*** PROVIDED MATERIAL Section Begins ***

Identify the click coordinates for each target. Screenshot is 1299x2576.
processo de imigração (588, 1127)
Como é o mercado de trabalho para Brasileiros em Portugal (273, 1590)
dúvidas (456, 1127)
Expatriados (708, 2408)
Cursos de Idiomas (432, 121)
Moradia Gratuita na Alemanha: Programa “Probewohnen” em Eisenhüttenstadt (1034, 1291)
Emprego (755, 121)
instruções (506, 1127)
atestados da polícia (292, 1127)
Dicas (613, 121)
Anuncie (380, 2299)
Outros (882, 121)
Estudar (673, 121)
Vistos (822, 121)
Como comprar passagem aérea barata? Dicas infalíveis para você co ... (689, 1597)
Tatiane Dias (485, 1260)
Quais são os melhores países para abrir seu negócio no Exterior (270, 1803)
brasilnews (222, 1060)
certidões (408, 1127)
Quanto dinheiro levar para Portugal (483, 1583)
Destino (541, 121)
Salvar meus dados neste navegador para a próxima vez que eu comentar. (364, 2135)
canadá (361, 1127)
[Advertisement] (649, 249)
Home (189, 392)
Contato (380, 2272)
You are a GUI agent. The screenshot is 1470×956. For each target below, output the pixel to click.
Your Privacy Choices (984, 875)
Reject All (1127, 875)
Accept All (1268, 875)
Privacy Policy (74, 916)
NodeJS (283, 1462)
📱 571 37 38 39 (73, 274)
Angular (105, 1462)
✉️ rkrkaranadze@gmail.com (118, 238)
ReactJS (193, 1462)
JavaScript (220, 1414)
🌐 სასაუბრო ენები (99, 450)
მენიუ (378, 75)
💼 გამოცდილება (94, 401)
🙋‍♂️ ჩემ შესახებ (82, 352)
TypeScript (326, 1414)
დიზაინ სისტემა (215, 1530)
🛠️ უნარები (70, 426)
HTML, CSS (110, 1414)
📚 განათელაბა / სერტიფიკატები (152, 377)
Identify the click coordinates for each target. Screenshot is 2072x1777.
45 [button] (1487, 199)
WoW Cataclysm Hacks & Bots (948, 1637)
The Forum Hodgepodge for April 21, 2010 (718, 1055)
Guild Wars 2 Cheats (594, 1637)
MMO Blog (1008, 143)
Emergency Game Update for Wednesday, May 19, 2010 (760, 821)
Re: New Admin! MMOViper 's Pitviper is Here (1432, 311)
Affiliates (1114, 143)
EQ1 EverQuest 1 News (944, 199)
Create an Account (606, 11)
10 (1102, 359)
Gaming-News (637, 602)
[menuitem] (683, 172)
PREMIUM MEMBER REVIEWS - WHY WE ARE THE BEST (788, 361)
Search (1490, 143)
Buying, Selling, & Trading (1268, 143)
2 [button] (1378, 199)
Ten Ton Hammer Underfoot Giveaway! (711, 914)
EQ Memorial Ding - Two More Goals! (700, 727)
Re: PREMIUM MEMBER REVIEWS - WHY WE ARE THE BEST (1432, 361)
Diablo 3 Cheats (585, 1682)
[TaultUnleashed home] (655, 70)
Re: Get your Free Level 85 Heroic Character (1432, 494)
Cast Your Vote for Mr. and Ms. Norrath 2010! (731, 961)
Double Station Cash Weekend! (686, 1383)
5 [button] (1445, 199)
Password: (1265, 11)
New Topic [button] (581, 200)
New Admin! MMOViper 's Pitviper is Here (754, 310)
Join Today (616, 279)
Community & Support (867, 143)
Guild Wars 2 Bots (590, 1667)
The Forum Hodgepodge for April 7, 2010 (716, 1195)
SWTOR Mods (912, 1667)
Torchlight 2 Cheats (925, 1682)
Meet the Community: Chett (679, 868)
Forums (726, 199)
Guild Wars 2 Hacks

*** PROVIDED MATERIAL Section Ends ***

WORK REQUEST >>
What you return must be an exact retyping of the lines above starting at the line with "[menuitem] (683, 172)" and ending at the line with "Re: Get your", and nothing besides.

RESPONSE TO THIS EXERCISE >>
[menuitem] (683, 172)
PREMIUM MEMBER REVIEWS - WHY WE ARE THE BEST (788, 361)
Search (1490, 143)
Buying, Selling, & Trading (1268, 143)
2 [button] (1378, 199)
Ten Ton Hammer Underfoot Giveaway! (711, 914)
EQ Memorial Ding - Two More Goals! (700, 727)
Re: PREMIUM MEMBER REVIEWS - WHY WE ARE THE BEST (1432, 361)
Diablo 3 Cheats (585, 1682)
[TaultUnleashed home] (655, 70)
Re: Get your Free Level 85 Heroic Character (1432, 494)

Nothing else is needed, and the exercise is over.